Rating:
PG-13
House:
Astronomy Tower
Characters:
Draco Malfoy Harry Potter Hermione Granger
Genres:
Romance Humor
Era:
Multiple Eras
Spoilers:
Philosopher's Stone Chamber of Secrets Prizoner of Azkaban Goblet of Fire Order of the Phoenix
Stats:
Published: 11/05/2003
Updated: 12/27/2003
Words: 3,857
Chapters: 3
Hits: 2,401

Sadistic Choice

Lboogieg

Story Summary:
Hermione is given a choice...a very hard one at that. Will she choose Harry, the boy she's been in love with for a year? Or will she select Draco, the sexy blond Slytherin who's suddenly stolen a little piece of her heart?

Chapter 01

Posted:
11/05/2003
Hits:
1,306
Author's Note:
As you can probably see, I'm a DIE-HARD Draco/Hermione shipper, I seriously am. And to think...I used to hate it!!!! Haha, anyway, since I LOVE Draco/Hermione so much, and I like Harry/Hermione, I decided to kind of merge them together. Interesting idea huh? I might even do a songfic next time, I dunno. Hehe, see, I'm smart! Anyway, yeah, this is my fic. ENJOY!!! And as always...REVIEW FOR ME!!!!!! I must have feedback! I'll love you forever if you review!


Was it just my imagination or did I catch myself staring at Draco Malfoy? I snatched my gaze away as soon as I noticed. But somehow, I couldn't help it...Malfoy had become extremely attractive over the summer, and not just physically. His blond hair, once sleek and shiny, now fell shaggily and loosely around his head. His gray eyes, once so empty, now had a touch of blue in them, and were deep and fathomless (don't ask me how I noticed this, I don't even know). I do know one thing, however; I was falling for Draco Malfoy.

Now there was a major problem to fancying Malfoy, or anyone else for that matter; I was with Harry. In love with him as a matter of fact. What the hell was I doing, thinking of Malfoy like that, when I was claiming that Harry was all I needed? Besides, this was Draco Malfoy. The ultimate Slytherin, our ultimate enemy.

It didn't help that today was September first; meaning all Hogwarts students were making the annual trip back on the train. And I, of course, must share a compartment with Mr. Malfoy himself for twenty glorious minutes. Glorious?! Get a grip on yourself Hermione! I wasn't losing my head just yet, but if Draco didn't leave my thoughts alone I just might...

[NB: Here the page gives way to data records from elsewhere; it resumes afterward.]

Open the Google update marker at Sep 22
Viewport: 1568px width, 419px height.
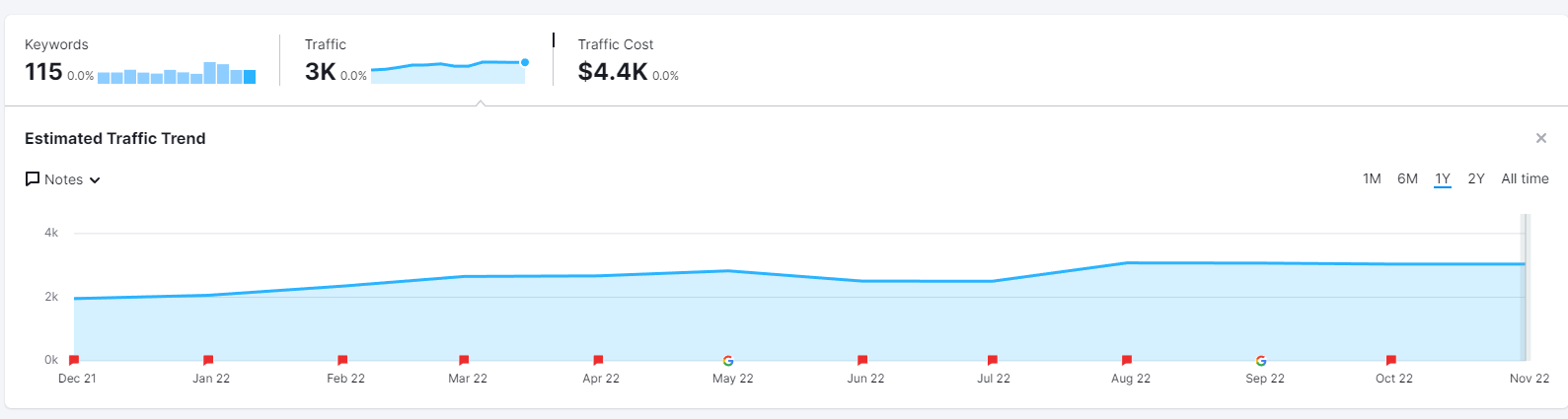(1261, 361)
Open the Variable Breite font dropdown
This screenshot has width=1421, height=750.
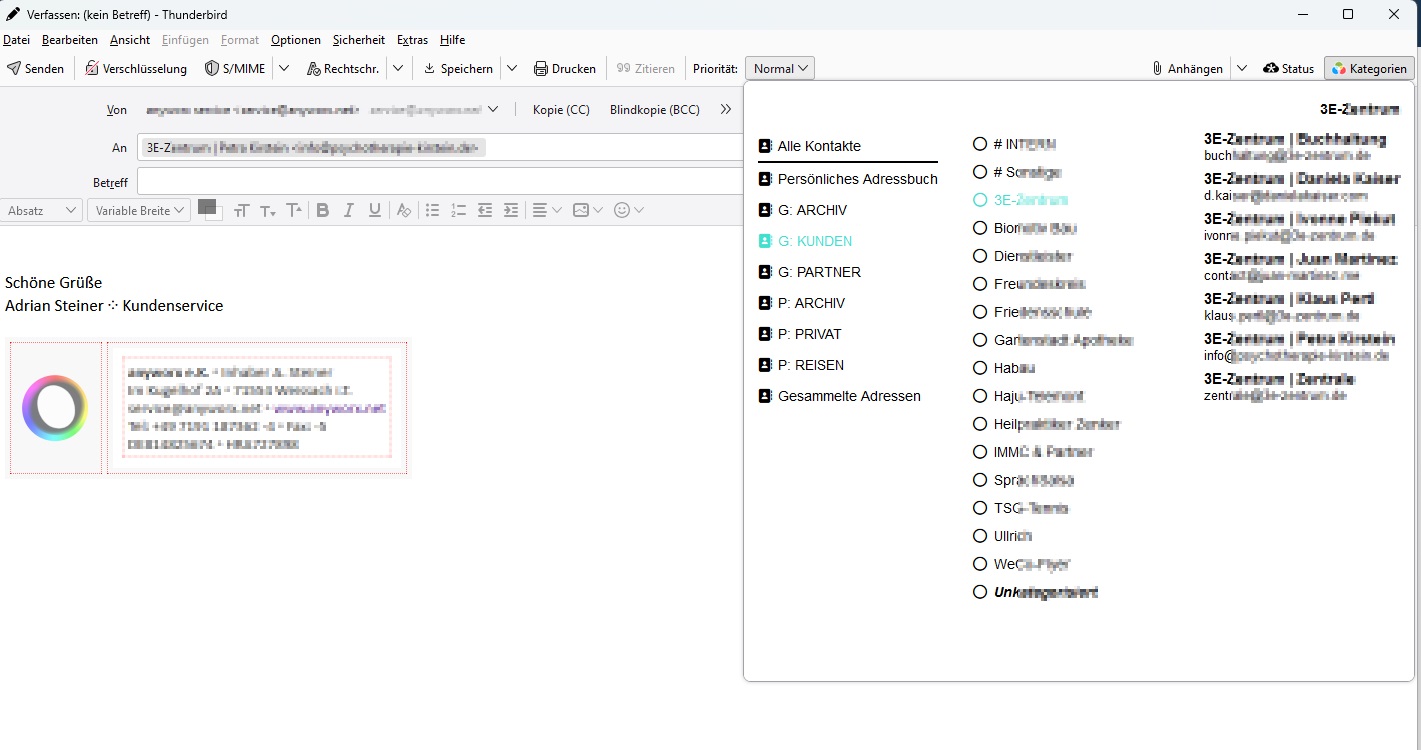point(138,210)
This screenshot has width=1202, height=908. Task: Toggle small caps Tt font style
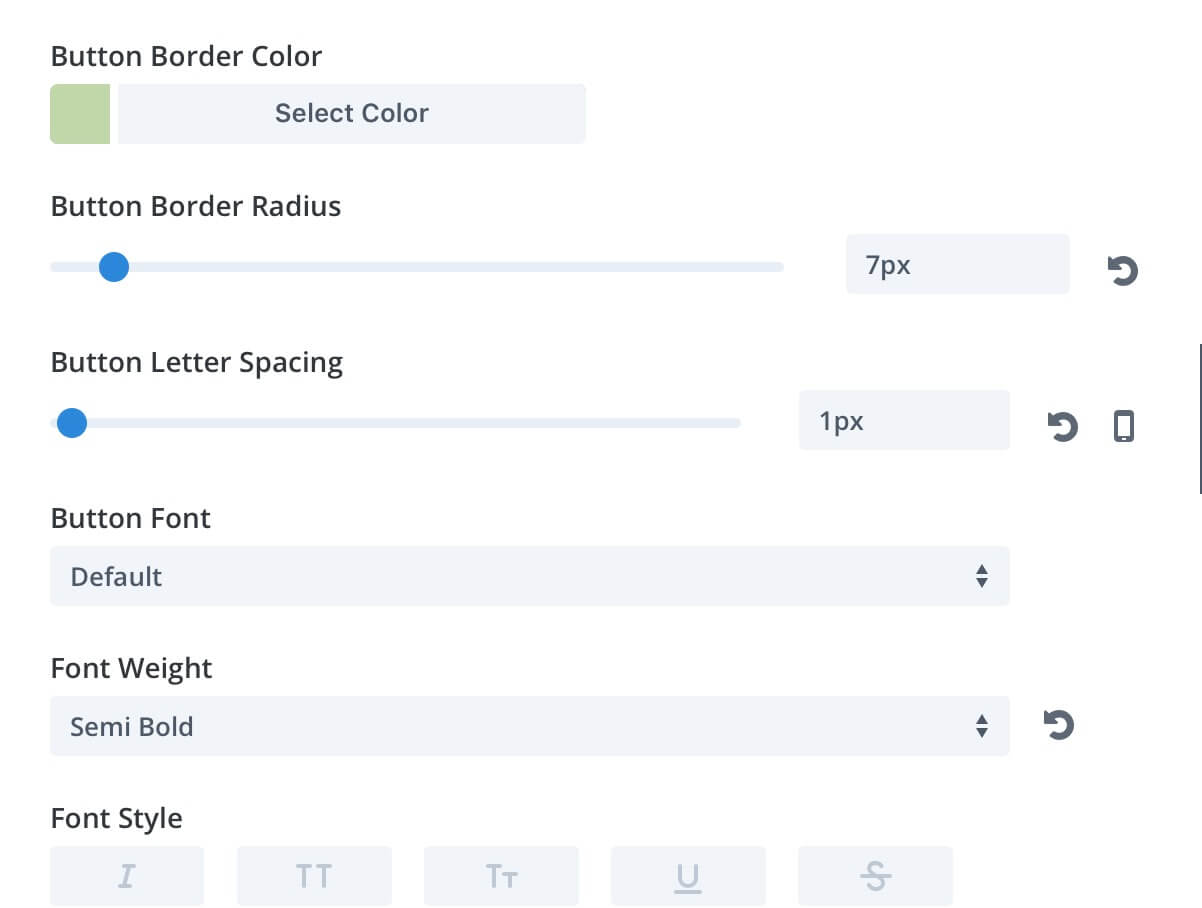501,876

"What are you thinking about, Granger?" I guess he noticed me gazing out of the compartment window. And it didn't sound nasty - it sounded curious.

"Don't you dare try to be nice to me now, Malfoy." I didn't trust him...but I wanted to. NO! I didn't want to!

"Why not? There's a first time for everything isn't there?"

"I suppose so, Draco."

"So, what are you thinking about?"

"Well, if you must know, I'm thinking about Harry." I wouldn't dare tell him I was thinking of him as well.

"Potter? Blimey Granger, that's a waste of brain power."

I must be missing something; he almost sounded jealous. But Draco Malfoy, jealous of Harry Potter because he couldn't have Hermione Granger? The very idea was absurd, laughable. Harry and Ron would suggest I see Madam Pomfrey for feeling the way I do. I almost wanted to march myself up to the hospital wing. But at the same time...part of me didn't think I was so crazy. Crazy about Draco, maybe.

I decided to wait it out for a while. This whole mess would probably blow over in another week or so. Because really, me, in love with Draco Malfoy? Seeing as I had common sense, I knew it couldn't really be happening. It was just some stupid crush that I had, seeing how much he'd changed(for the sexier) over the summer. And fortunately for me, being the bookworm Hermione Granger that I am, I have the perfect thing to distract me; the library. I couldn't wait to get to Hogwarts for my sixth year.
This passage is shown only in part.